Sur le moment, je ne comprenais pas toujours pourquoi une méthode d'assurage était choisie plutôt qu'une autre. Ce n'est qu'après la sortie, en me renseignant pour rédiger ce compte rendu, que j'ai commencé à mieux comprendre comment les techniques sont adaptées en fonction du terrain, du niveau de risque et du temps disponible.
D'un point de vue technique, les difficultés rencontrées n'étaient pas particulièrement élevées. En revanche, l'exposition, la sensation de vide et la conséquence de la chute éventuelle augmentaient fortement le niveau de stress. Avant le départ, j'avais consulté les topos sans vraiment les comprendre. Les nombreux termes techniques et les différents systèmes de cotation me semblaient assez abstraits (cf. Mémento, p.385).
Par exemple, selon Camptocamp, la voie normale du Pic du Midi d'Ossau est cotée PD 3b>3b II P2, une cotation globalement comparable à celle de l'Arête des Coutchets (PD 3a II X1). Pourtant, cette dernière m'a paru nettement plus difficile.
En effet, je pense que cette impression vient moins de la difficulté technique que de la longueur de l'itinéraire, du caractère aérien de certains passages et du temps passé dans un environnement exposé. Même si ce n'était pas moi qui installais les relais ou gérais l'assurage, le simple fait d'attendre sur une arête étroite ou à proximité du vide demandait une attention constante pour les débutants. Malgré mon bon sens de l'équilibre et le fait que j'ai été vachée au relais, je ressentais régulièrement une appréhension liée à l'environnement.

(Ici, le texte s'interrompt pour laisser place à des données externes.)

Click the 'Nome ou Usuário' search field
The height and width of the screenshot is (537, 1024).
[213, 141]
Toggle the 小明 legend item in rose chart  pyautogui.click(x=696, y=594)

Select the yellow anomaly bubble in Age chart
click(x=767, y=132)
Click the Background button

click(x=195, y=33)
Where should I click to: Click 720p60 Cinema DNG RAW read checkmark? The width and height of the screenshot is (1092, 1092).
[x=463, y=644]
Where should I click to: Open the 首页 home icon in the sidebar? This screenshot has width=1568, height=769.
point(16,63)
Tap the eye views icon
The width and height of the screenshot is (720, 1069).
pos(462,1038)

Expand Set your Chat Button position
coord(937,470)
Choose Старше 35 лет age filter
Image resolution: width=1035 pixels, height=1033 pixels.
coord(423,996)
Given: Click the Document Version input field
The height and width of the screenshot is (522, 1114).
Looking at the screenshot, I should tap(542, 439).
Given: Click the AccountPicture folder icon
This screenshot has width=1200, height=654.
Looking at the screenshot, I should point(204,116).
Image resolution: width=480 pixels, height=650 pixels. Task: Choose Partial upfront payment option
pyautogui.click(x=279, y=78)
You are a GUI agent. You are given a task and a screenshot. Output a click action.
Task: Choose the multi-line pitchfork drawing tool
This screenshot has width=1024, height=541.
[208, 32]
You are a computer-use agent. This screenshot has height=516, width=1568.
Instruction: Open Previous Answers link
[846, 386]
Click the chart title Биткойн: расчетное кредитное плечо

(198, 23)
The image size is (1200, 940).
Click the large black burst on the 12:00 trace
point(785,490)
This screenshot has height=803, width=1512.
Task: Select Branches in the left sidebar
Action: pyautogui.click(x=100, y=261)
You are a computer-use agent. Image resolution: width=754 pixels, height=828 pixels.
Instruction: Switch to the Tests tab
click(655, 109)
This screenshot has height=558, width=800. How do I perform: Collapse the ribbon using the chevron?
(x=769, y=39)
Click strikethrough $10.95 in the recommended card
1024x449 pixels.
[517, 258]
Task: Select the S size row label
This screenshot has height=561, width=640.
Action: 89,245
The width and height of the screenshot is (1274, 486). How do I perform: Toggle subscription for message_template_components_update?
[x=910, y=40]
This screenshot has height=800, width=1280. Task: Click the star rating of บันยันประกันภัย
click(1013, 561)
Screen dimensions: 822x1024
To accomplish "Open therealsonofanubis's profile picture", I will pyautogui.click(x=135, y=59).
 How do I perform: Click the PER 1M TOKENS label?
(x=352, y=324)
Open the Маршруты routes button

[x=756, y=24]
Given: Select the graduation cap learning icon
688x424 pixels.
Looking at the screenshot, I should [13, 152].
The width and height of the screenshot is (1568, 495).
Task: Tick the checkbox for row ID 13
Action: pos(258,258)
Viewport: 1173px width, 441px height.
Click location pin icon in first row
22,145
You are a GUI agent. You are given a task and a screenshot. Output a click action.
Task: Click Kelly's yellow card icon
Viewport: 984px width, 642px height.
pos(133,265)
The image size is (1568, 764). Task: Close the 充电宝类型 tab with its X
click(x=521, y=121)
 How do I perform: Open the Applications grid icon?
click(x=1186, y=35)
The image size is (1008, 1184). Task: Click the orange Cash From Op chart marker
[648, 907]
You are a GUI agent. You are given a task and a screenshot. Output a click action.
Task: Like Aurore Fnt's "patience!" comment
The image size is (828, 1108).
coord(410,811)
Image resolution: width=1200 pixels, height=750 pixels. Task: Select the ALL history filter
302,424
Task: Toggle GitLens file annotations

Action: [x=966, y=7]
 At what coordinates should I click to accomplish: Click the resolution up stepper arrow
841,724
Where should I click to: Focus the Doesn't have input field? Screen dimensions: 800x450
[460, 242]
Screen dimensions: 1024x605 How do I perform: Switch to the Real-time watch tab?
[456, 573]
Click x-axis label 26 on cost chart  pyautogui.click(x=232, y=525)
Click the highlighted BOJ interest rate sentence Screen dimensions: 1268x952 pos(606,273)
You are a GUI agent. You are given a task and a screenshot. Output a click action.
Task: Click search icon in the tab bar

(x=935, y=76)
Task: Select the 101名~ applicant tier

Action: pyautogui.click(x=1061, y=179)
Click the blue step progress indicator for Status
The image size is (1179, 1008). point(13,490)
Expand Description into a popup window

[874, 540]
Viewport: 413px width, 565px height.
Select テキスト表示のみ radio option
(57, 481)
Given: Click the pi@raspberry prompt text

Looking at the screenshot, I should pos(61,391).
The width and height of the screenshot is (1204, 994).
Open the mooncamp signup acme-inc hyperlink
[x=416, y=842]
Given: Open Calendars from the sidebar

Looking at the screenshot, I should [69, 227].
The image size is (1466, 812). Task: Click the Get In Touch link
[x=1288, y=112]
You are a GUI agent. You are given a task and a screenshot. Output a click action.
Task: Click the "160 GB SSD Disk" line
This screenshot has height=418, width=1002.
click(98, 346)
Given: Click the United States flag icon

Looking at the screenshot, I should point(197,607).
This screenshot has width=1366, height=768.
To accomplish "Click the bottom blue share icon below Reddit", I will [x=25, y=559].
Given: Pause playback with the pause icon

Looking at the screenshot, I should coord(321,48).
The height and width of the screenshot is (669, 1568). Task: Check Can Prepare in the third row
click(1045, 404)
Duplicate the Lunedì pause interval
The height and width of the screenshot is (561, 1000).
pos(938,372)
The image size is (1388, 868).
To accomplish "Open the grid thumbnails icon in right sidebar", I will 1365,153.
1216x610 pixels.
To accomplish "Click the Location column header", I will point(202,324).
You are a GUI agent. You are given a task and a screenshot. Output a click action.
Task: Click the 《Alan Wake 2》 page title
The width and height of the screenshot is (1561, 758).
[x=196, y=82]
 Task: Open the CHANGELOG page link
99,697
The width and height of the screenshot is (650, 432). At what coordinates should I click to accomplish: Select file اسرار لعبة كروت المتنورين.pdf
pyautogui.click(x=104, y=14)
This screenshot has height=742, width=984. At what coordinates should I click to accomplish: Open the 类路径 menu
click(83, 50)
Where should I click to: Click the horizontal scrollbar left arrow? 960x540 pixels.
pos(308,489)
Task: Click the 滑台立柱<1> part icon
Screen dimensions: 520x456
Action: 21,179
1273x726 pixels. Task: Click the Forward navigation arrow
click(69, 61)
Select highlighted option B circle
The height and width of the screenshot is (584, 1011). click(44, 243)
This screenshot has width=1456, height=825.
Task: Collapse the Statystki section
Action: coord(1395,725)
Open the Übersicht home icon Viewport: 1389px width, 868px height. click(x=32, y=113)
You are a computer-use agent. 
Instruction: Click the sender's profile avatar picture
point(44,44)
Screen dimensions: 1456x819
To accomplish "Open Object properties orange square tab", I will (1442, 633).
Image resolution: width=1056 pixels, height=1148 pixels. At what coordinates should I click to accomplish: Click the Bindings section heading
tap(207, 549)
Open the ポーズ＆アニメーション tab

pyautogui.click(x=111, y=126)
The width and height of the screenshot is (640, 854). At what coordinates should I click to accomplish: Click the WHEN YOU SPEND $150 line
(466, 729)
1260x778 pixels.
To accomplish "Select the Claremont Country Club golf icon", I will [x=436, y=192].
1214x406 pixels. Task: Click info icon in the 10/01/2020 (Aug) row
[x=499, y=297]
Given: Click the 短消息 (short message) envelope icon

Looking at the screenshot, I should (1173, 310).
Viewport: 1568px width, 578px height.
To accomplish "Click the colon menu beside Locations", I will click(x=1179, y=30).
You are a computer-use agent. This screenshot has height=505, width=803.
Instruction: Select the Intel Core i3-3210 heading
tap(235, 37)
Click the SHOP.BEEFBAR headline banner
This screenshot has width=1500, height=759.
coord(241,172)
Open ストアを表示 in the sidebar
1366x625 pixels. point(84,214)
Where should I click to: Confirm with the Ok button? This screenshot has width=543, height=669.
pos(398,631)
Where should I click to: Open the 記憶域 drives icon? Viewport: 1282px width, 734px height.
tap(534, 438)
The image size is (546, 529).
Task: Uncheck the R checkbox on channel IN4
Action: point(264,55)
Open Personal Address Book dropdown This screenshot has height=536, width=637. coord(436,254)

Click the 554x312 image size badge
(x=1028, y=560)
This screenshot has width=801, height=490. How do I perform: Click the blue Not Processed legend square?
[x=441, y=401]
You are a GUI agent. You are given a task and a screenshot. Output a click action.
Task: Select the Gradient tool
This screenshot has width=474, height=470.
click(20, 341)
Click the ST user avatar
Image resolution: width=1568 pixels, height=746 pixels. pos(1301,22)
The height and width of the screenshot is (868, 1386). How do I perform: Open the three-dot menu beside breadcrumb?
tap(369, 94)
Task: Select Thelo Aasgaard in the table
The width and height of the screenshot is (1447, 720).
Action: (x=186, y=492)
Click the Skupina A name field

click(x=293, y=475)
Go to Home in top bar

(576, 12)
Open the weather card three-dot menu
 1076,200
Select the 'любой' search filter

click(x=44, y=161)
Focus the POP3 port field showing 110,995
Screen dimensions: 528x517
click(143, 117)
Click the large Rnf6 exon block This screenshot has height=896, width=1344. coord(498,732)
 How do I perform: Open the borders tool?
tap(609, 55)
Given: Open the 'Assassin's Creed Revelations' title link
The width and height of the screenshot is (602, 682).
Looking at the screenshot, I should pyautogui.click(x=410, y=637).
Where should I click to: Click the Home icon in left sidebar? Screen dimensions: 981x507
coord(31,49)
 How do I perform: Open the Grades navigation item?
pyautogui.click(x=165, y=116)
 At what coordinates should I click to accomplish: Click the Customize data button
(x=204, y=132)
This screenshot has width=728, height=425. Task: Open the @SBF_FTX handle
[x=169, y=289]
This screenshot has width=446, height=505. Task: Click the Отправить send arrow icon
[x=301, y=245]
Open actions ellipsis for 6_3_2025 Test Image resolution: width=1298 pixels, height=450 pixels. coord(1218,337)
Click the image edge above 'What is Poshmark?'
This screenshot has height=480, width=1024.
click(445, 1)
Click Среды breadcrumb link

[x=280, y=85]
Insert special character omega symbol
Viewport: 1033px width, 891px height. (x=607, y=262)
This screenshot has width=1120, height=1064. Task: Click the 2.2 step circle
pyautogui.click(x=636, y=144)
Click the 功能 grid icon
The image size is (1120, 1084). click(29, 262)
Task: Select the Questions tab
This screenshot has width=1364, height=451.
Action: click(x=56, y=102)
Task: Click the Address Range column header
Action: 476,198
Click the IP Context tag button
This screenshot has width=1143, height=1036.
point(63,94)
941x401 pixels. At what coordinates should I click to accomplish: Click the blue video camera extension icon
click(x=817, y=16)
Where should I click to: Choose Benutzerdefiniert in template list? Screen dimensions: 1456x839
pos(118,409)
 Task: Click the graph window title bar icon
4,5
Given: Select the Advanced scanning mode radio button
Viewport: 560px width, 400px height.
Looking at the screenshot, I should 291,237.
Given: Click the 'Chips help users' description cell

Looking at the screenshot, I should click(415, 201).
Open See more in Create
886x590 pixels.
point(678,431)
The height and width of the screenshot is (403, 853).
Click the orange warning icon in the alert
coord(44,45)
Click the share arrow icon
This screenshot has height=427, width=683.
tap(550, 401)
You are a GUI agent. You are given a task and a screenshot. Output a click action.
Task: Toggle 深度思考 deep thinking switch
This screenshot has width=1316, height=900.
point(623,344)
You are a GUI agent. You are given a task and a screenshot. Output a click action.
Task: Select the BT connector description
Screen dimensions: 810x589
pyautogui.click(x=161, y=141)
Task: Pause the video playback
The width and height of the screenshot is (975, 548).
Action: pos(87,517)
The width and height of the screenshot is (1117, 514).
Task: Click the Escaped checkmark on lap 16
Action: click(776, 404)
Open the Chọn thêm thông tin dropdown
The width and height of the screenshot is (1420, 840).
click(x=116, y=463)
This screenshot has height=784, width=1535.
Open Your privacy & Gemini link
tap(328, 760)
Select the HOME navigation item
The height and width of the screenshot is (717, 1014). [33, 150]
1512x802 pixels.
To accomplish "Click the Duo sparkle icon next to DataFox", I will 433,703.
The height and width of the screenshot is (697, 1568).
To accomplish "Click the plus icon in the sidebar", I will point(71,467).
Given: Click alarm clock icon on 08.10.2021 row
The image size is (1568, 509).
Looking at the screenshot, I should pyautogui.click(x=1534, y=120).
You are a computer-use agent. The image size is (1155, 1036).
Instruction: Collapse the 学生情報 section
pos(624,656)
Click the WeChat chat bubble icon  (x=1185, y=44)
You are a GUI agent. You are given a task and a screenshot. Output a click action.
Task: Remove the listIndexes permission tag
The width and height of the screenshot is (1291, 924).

Ce n'était pas la difficulté des mouvements qui me préoccupait, mais plutôt la conséquence qu'aurait eue une erreur dans ce type de terrain.
Ce sont plusieurs heures passées à rester concentrée qui m'ont finalement davantage fatiguée mentalement que physiquement.
Malgré tout, j'ai beaucoup apprécié cette sortie. J'ai particulièrement apprécié la patience de mes partenaires de cordée ainsi que la confiance qu'ils m'ont accordée. J'ai également découvert de nombreuses techniques et pratiques que j'avais eu du mal à imaginer en me contentant de les lire dans les livres. Cette expérience m'a permis de mieux comprendre la réalité du terrain et les choix effectués par les alpinistes en fonction des situations rencontrées.